Ab 19. Jänner 2013 gilt für die Gruppen A (Motorrad) und B (Pkw) eine Befristung auf 15 Jahre. Den regelmäßigen Austausch schreibt eine EU-Richtlinie vor. Im Führerschein sollte sich ein möglichst aktuelles Foto befinden, denn das erleichtere die Arbeit der Exekutive und beuge Fälschungen vor, wird begründet.
Allerdings sind entgegen manchen Gerüchten und Befürchtungen beim Tausch des Führerscheines keine gesundheitlichen Tests oder Auffrischungskurse vorgesehen. Weder jetzt noch später. Auch nicht für Fahrzeuglenker über 50 Jahre.

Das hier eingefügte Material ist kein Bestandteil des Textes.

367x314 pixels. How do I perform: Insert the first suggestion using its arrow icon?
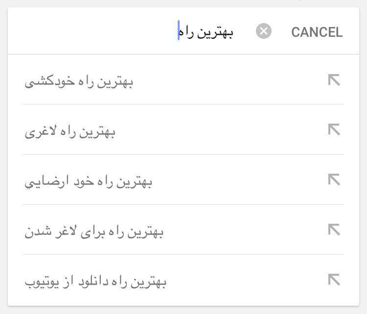(334, 80)
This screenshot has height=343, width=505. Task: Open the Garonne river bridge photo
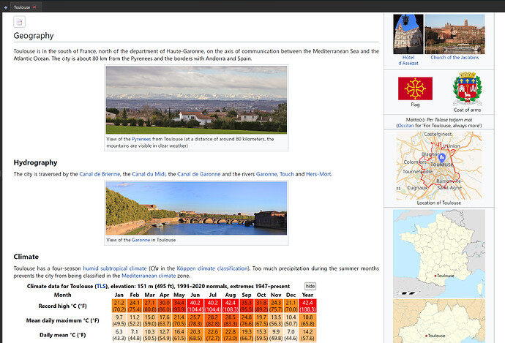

Derzeit sind in Österreich noch rund drei Millionen Papierführerscheine im Umlauf, oft mit jahrzehntealten Fotos ihrer Inhaber, auf denen sie für Polizeibeamte kaum noch zu kennen sind. Ein Zwang zum Umtausch auf das Scheckkartenformat besteht dennoch nicht; und für bestehende Papierführerscheine gibt es auch keine Befristung, sie bleiben bis 2033 gültig. Erst dann ist das Papier wohl endgültig passé.
2,5 Millionen Karten
Allerdings holt die Plastikkarte massiv auf. 2,5 Millionen Österreicher fahren bereits mit dem praktischeren Dokument, Tendenz steigend. Der Umtausch ist nicht ganz billig und kostet derzeit 49,50 Euro. Dazu muss ein neues Foto angefertigt werden. Wer 2012 auf die Karte umsteigt, erhält noch einen unbefristeten Schein und zahlt die Gebühr nur einmal. Daher appellieren die Behörden, mit dem Tausch nicht bis Jahresende abzuwarten. Dann könnte es nämlich, wenn der Ansturm besonders groß ist, zu längeren Wartezeiten kommen. Im Normalfall wird der neue Führerschein innerhalb von fünf Werktagen zugesandt.
Wer erst nach dem 18. Jänner 2013 kommt, muss das Prozedere alle 15 Jahre wiederholen.